The IMF team, that conducts regular economic assessments for its member countries, recommended that the government save $2 million this fiscal year, $4 million next year and so on until it meets the $9 million annual target — and invest this money every year into the trust fund through 2023.
The Marshall Islands is facing a $16 million shortfall once Compact grant funding ends in 2023, said Danninger. If the Marshall Islands start immediately adding extra money to the trust fund it can solve the problem, he said.
The government’s trust fund, at $87.7 million at the end of August, lost about 25 percent of its value in the global financial meltdown last year. It is part of a U.S. aid exit strategy for this western Pacific nation it has financed since taking it from Japan in World War II. Funding from Washington accounts for 60 percent of this year’s national budget of $137 million in this nation of 53,000. U.S. grant funding is on a downward slide every year to 2023, when the Compact ends.
Danninger, who is based in Washington, said some responded to this recommendation that “only bad options are available (for reducing spending to save this level of money).
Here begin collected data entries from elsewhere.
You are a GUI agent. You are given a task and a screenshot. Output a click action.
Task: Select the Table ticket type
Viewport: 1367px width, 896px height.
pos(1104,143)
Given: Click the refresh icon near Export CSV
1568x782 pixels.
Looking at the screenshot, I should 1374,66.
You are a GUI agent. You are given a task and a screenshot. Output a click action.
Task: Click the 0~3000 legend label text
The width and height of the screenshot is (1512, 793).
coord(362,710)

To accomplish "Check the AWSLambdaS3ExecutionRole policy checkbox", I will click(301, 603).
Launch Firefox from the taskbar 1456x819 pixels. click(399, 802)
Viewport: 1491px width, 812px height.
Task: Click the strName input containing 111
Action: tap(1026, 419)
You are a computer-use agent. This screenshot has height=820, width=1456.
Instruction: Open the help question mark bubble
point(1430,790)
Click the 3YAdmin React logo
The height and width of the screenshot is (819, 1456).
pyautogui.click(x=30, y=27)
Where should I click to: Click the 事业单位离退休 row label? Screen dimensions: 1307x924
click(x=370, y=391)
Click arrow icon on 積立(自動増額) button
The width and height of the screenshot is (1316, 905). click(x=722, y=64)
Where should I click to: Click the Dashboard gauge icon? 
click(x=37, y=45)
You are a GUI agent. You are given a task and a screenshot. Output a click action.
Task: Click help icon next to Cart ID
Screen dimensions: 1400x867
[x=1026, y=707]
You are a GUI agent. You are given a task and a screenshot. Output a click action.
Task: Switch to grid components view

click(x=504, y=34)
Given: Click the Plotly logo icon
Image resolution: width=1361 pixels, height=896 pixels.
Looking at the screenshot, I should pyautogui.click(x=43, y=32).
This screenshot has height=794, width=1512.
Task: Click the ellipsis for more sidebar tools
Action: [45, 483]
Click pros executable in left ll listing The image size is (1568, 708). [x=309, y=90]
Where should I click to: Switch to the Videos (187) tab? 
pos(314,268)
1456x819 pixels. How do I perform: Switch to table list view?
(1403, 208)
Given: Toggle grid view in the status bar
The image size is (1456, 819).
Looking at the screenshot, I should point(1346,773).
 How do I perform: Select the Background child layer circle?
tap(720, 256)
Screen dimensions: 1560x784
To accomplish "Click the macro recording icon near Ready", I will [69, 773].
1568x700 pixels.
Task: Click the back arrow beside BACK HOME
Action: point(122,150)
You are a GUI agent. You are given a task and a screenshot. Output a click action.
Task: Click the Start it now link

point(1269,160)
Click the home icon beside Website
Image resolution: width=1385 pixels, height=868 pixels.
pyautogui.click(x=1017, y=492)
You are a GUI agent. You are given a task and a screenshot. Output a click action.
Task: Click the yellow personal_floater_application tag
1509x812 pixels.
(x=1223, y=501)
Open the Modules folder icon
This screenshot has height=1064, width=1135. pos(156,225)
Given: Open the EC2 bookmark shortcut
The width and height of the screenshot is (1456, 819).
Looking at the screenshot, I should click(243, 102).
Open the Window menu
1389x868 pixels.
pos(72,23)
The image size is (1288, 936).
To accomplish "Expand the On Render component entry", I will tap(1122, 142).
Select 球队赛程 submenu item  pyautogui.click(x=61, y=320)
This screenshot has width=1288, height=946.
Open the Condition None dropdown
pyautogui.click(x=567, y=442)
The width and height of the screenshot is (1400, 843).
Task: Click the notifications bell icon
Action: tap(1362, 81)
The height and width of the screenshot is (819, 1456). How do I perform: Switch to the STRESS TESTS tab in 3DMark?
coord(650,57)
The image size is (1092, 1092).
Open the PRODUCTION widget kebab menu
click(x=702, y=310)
But the options are worse if you wait.”
The timing of the IMF report coincides with the delivery to Cabinet this week of two locally prepared reports calling for major cuts in government spending and an overhaul of the tax system, which Danninger said offered excellent recommendations.
“The economy is running on a one cylinder engine (U.S. grants) and the cylinder is getting weaker each year,” he said. “The economy needs a second cylinder.”